SUTOKU怨霊伝説 |
ところが、イベントが終わってから何気なく佐和さんのツイッターを覘いてみたら、「リバーシブル崇徳天皇チャーム」なるものが紹介されているではありませんか。妖怪とはちょっとジャンル違いだけど、母のおすすめ、だそう。・・・な、なんと、崇徳天皇とは! 写真を見て、もう一目ぼれ。さっそく斑猫軒店主・渡邉さんに連絡したところ、まだ売れていないとのことだったので購入予約し、今年3月の『小さな春の本めぐり』でめでたく受け取れたという次第です。

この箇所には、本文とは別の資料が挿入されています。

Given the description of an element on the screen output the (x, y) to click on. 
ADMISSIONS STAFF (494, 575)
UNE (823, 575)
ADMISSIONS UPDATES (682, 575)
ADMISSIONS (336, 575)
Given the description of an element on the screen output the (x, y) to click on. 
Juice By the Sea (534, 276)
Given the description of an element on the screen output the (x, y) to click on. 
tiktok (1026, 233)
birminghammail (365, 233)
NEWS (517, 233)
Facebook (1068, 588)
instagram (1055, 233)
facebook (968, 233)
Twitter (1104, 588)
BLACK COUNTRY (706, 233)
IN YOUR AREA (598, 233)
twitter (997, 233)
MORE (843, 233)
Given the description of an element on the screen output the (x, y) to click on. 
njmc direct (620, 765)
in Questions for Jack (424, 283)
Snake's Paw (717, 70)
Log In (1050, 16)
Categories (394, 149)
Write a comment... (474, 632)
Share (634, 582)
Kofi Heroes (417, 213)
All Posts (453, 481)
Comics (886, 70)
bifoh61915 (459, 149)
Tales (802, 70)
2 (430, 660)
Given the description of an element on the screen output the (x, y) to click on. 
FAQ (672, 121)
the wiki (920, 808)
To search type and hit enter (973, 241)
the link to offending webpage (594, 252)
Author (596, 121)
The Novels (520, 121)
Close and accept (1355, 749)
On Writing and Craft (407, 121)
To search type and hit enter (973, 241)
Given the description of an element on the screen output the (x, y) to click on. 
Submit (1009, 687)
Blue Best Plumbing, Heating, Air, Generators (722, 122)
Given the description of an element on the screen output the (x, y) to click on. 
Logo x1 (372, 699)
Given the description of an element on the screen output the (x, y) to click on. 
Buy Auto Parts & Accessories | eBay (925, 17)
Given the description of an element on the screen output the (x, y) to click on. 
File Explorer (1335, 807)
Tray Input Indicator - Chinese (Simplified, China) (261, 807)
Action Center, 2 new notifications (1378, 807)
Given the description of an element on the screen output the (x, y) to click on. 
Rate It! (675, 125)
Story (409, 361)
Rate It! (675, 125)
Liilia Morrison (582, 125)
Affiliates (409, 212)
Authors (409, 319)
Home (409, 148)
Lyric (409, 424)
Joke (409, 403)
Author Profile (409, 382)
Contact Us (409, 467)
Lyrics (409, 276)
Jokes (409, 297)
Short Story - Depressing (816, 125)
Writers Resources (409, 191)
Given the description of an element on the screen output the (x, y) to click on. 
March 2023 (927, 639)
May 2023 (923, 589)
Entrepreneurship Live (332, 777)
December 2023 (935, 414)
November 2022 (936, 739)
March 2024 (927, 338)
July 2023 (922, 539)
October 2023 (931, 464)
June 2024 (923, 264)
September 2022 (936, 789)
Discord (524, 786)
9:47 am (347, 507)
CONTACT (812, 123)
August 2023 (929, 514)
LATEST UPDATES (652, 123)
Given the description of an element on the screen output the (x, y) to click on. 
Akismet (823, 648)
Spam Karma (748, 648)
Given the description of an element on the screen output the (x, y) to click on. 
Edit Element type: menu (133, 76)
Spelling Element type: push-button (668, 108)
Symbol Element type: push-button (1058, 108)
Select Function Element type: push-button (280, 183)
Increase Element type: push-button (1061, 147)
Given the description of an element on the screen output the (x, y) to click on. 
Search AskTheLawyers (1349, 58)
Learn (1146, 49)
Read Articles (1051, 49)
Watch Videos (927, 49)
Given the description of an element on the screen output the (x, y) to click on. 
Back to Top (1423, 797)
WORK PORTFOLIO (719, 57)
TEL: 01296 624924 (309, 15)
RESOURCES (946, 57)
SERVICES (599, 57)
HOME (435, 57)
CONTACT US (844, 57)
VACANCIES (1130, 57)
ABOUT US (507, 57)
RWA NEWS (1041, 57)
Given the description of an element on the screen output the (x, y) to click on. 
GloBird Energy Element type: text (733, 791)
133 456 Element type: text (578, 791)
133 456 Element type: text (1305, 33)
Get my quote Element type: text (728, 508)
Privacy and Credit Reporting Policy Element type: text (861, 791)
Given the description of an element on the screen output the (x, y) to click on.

これが現物です。表は通常の天皇としての肖像。調べてみると、原画は「天子摂関御影」という鎌倉時代頃の肖像画集からのもの。
佐和さん母には、『ナンジャ・ジンジャ展』に来てくださった折にお会いできましたが、神社や歴史に大変造詣がお深く、実地訪問も数こなされていて、本当にすごい方でした。ちなみに作家活動を恒常的にされている方ではないので、気が向いた時しか作らないのだとか。レアな作品をわが物にできて本望至福でございます。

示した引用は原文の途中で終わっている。